PUBLIC SOCIOLOGY
THE IDEA

My idea of public sociology was inspired by the research and engagement of colleagues at Berkeley, and then beyond Berkeley by sociologists ranging from outlaws such as Robert Lynd, C. Wright Mills and Alvin Gouldner to Presidents of the American Sociological Association such as Herb Gans, William Wilson, and Patricia Hill Collins. Other national sociologies -- from South Africa to Hungary to Russia – expanded my horizons of what is possible, but also of what is dangerous. I’m no less indebted to a long and venerable lineage in the theory and practice of public engagement, ranging from Marx, Weber, Durkheim, Dewey, Du Bois, and Gramsci to more contemporary thinkers such as Bourdieu, Touraine, Habermas, Beauvoir, Freire, Hooks and Fanon. There is nothing new about public sociology, what is new is the threatening context in which we now live.

THE DIVISION OF SOCIOLOGICAL LABOR

Public Sociology endeavors to bring sociology into dialogue with audiences beyond the academy, an open dialogue in which both sides deepen their understanding of public issues. But what is its relation to the rest of sociology? It is the opposite of Professional Sociology – a scientific sociology created by and for sociologists – inspired by public sociology but, equally, without which public sociology would not exist. The relation between professional and public sociology is, thus, one of antagonistic interdependence.

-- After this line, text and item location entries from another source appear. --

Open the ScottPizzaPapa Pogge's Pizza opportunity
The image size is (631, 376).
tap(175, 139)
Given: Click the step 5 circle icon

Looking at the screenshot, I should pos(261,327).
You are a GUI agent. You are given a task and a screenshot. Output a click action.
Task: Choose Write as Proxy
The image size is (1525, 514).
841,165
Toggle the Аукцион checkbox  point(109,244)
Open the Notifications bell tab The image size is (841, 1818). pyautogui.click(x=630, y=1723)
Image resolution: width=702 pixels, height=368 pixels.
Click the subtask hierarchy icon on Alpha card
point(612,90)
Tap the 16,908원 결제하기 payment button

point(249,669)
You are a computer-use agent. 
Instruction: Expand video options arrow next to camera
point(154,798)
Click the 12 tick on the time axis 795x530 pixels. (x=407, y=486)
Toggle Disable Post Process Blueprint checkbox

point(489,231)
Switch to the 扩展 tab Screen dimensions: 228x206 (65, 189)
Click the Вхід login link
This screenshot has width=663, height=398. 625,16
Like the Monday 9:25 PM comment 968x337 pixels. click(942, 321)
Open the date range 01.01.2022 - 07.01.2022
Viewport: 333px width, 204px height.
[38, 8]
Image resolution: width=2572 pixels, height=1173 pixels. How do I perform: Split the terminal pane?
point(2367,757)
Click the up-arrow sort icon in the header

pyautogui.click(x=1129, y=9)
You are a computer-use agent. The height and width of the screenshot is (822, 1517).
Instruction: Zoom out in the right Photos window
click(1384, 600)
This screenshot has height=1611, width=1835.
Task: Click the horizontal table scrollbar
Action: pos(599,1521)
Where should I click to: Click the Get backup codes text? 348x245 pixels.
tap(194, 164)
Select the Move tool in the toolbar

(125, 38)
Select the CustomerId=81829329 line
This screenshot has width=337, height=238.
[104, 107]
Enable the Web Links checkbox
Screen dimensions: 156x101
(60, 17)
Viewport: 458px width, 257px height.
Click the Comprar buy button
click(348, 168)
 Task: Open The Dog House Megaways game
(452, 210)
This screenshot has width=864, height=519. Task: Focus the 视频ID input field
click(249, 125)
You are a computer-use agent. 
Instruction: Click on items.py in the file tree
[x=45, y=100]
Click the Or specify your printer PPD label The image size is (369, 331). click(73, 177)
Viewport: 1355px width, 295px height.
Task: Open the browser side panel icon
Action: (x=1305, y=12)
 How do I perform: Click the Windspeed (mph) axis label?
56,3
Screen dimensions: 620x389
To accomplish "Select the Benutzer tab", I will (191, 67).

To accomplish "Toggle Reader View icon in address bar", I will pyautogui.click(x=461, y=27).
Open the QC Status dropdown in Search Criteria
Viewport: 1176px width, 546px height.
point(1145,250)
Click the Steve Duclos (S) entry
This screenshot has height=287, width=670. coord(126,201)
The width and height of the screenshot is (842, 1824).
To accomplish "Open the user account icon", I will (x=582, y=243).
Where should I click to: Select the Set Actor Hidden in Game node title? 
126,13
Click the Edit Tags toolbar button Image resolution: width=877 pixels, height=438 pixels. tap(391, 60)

Public sociology, as a conversation between sociology and publics, should be distinguished from Policy Sociology -- the application of professional sociology to the interests and problems of clients (organizations, agencies, corporations). Public sociology is the conscience of policy sociology, exposing the means-end rationality upon which it rests, just as Critical Sociology interrogates the assumptions – methodological, philosophical, and theoretical -- of the research programs of professional sociology. Critical sociology, as the guardian of the diverse values underpinning the sociological enterprise, imbues professional, policy and public sociologies with moral purpose.

This four-fold division of sociological knowledge is but an analytical scheme. Its concrete expressions vary sharply by country, and by location in the hierarchical system of global knowledge production. Its purpose is to underline the necessary coexistence and mutual stimulation of all four types of knowledge. This notion of a division of sociological labor, together with its ramifications, has generated controversy wherever it has traveled, within and across national frontiers, within and beyond sociology, mapping the contending interests of a dynamic field.

THESE PAGES

At this website you can find videos of the plenary sessions and public addresses at the 2004 meetings of the American Sociological Association, devoted to public sociologies. They include the speech, "For Public Sociology," [video | print] which is available in multiple languages.

The website also makes accessible some 20 symposia where you can find intellectual and political assaults of my critics from every quarter of the sociological field, and from different corners of the planet. You can also find my published papers elaborating and defending my view of public sociology as well as the critical application of public sociology by others. Finally, there are now several books devoted to the debate in different languages.

These "public sociology wars" paint a picture of a vibrant hierarchical field of struggle varying by country and historical period, giving rise to a complex set of transnational transactions that are developing their own global coherence. In foregrounding its public engagement, sociology, thereby, rediscovers its originating and often repressed inspiration -- whether this be found in individual biography, in national history, or in classical figures -- all the better to meet the challenges of new and old patterns of inequality and domination.